CSA Research

04Dec

Human Vs. AI Interpreting – a Real-Life Comparison

For the last 10 years, I have written hundreds of pages of research on interpreting in its various forms. I personally tested countless interpreting management systems (IMSes), interpreting delivery platforms (IDPs) including telephone (OPI) or video remote (VRI), remote simultaneous interpreting (RSI), and even a broad range of automated interpreting systems. Yet, when running demos on these products, I usually knew the language used to prove how the technology works. Even in the few instances when I didn’t, the session was very short and did not give me a chance to feel any frustration at language limitations.
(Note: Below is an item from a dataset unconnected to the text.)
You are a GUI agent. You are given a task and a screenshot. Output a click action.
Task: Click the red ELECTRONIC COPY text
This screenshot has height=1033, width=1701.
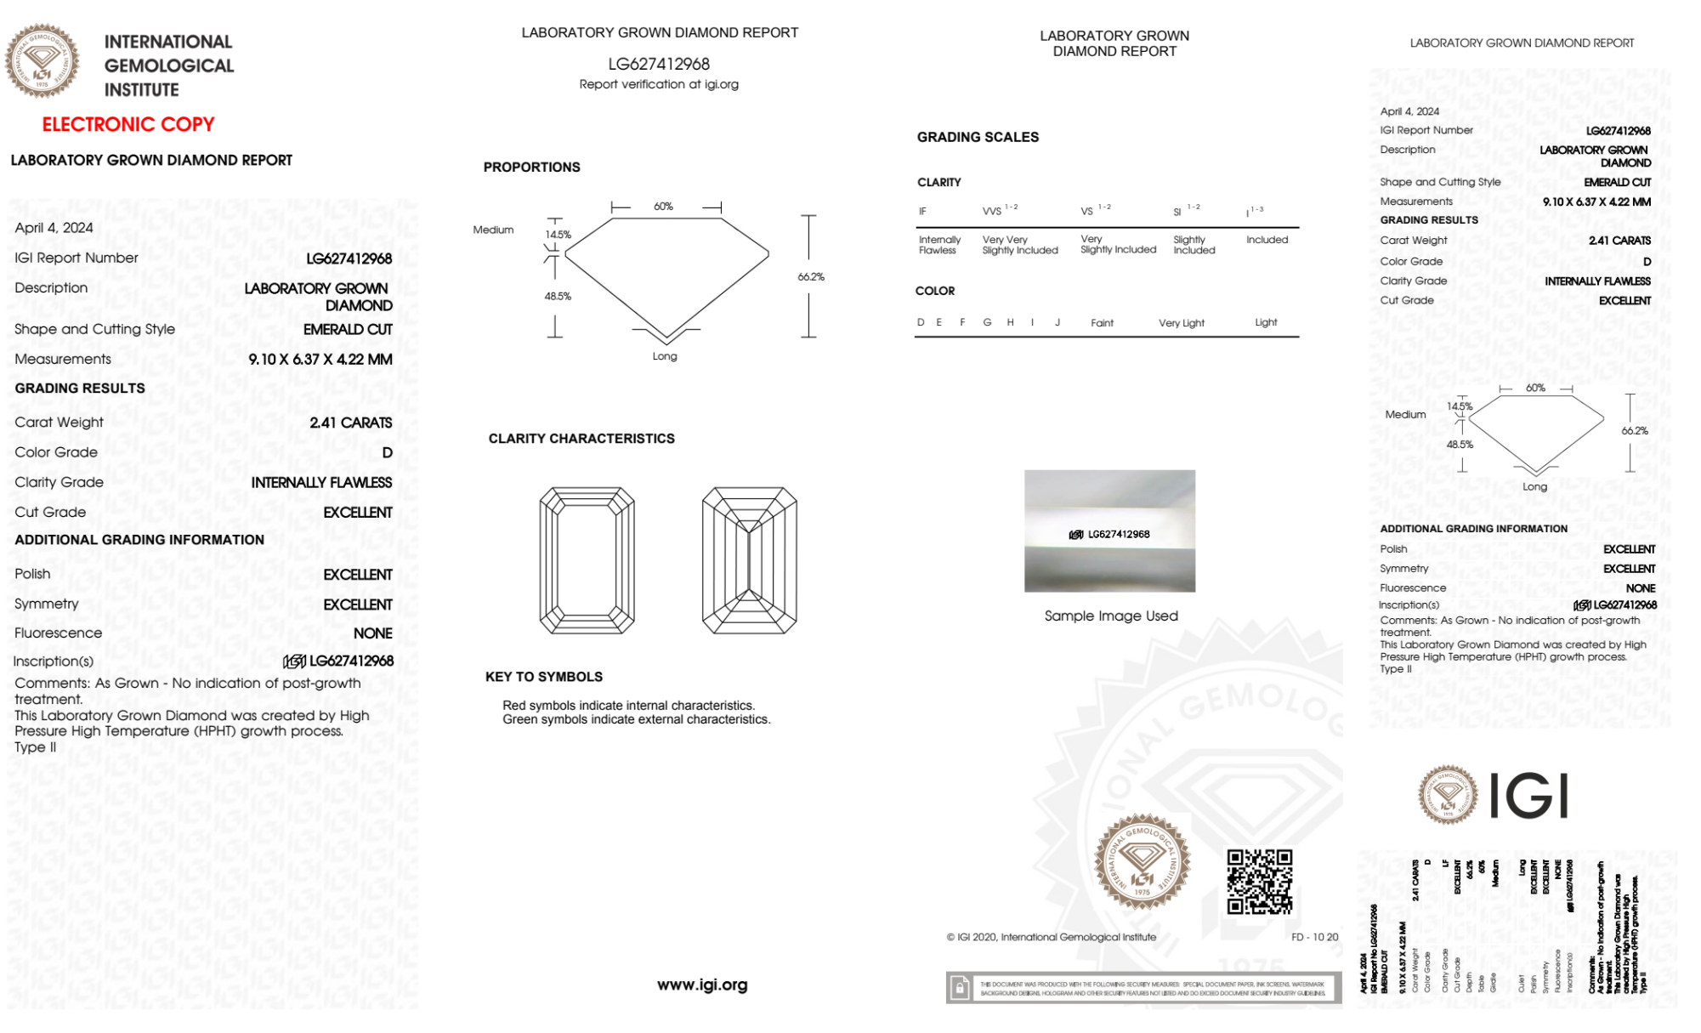[128, 125]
I had never needed to rely on interpreting as a true user would in a situation when they don’t know the language at all.

Recently, I had the unique opportunity to attend a conference where I relied entirely on interpreting to navigate presentations, discussions, and interactions. The sessions combined simultaneous interpreting for keynotes with automated interpreting for breakout discussions – offering a firsthand look at two of the most prominent modalities shaping the interpreting landscape today. Despite some quick language-learning attempts before the trip, I arrived as a true outsider to the language, experiencing the technology just as a typical end-user might.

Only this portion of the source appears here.